Records for processing:
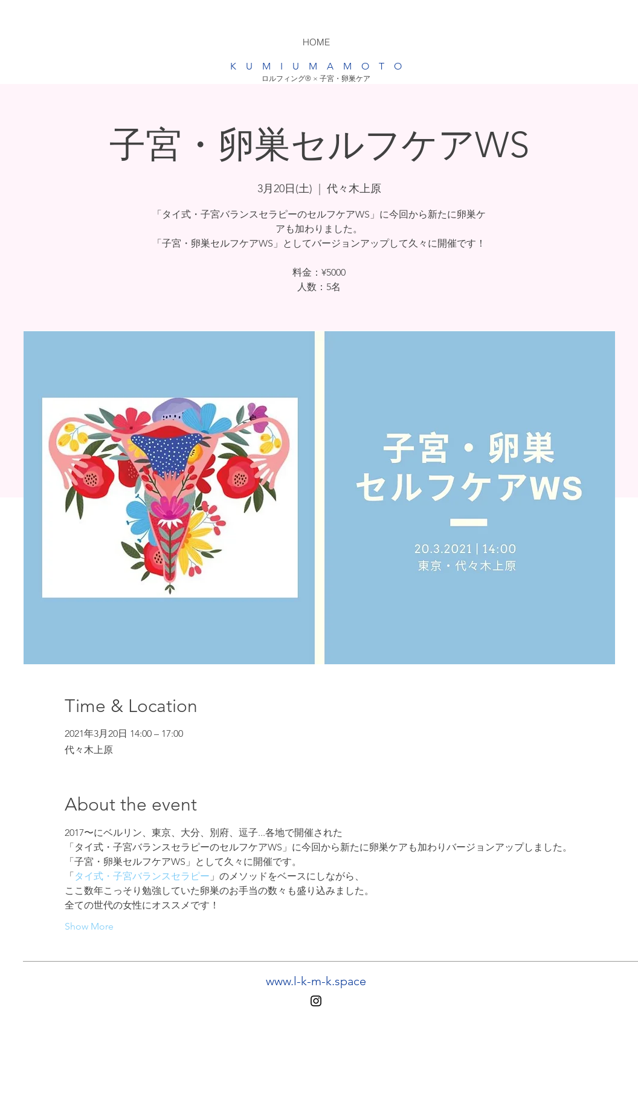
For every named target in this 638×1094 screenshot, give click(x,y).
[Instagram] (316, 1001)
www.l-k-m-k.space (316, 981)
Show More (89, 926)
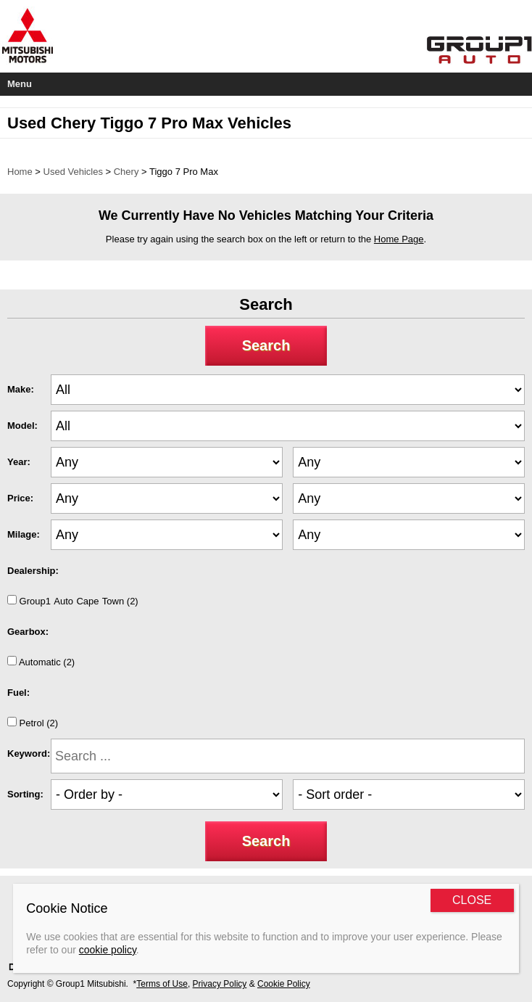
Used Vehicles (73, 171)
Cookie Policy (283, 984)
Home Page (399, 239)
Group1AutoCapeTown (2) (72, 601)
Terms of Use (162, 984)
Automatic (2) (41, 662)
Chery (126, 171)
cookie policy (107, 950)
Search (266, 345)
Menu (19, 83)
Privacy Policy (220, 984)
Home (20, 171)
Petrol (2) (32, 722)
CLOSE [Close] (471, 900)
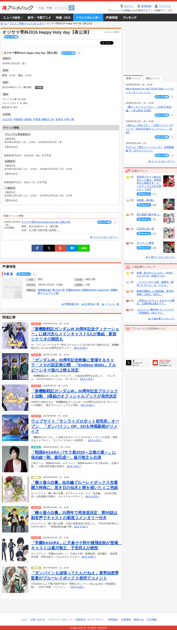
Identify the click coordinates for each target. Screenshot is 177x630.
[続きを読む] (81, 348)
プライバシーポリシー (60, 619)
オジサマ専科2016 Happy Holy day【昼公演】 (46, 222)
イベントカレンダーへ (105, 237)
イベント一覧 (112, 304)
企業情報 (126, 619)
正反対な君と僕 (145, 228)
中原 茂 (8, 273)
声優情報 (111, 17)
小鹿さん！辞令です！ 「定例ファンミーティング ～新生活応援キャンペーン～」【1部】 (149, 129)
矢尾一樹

Your instructions: Give the listing above as a numbered list with blank lines omitted, and leave the pictures out.

Exercise answer:
1. For every named target in this 638×1094 screenshot, give click(x,y).
2. [Instagram] (316, 1001)
3. www.l-k-m-k.space (316, 981)
4. Show More (89, 926)
5. Used Vehicles (73, 171)
6. Cookie Policy (283, 984)
7. Home Page (399, 239)
8. Group1AutoCapeTown (2) (72, 601)
9. Terms of Use (162, 984)
10. Automatic (2) (41, 662)
11. Chery (126, 171)
12. cookie policy (107, 950)
13. Search (266, 345)
14. Menu (19, 83)
15. Privacy Policy (220, 984)
16. Home (20, 171)
17. Petrol (2) (32, 722)
18. CLOSE [Close] (471, 900)
19. Identify the click coordinates for each target. Screenshot is 177x630.
20. [続きを読む] (81, 348)
21. プライバシーポリシー (60, 619)
22. オジサマ専科2016 Happy Holy day【昼公演】 (46, 222)
23. イベントカレンダーへ (105, 237)
24. イベント一覧 (112, 304)
25. 企業情報 (126, 619)
26. 正反対な君と僕 (145, 228)
27. 中原 茂 (8, 273)
28. 声優情報 (111, 17)
29. 小鹿さん！辞令です！ 「定例ファンミーティング ～新生活応援キャンペーン～」【1部】 (149, 129)
30. 矢尾一樹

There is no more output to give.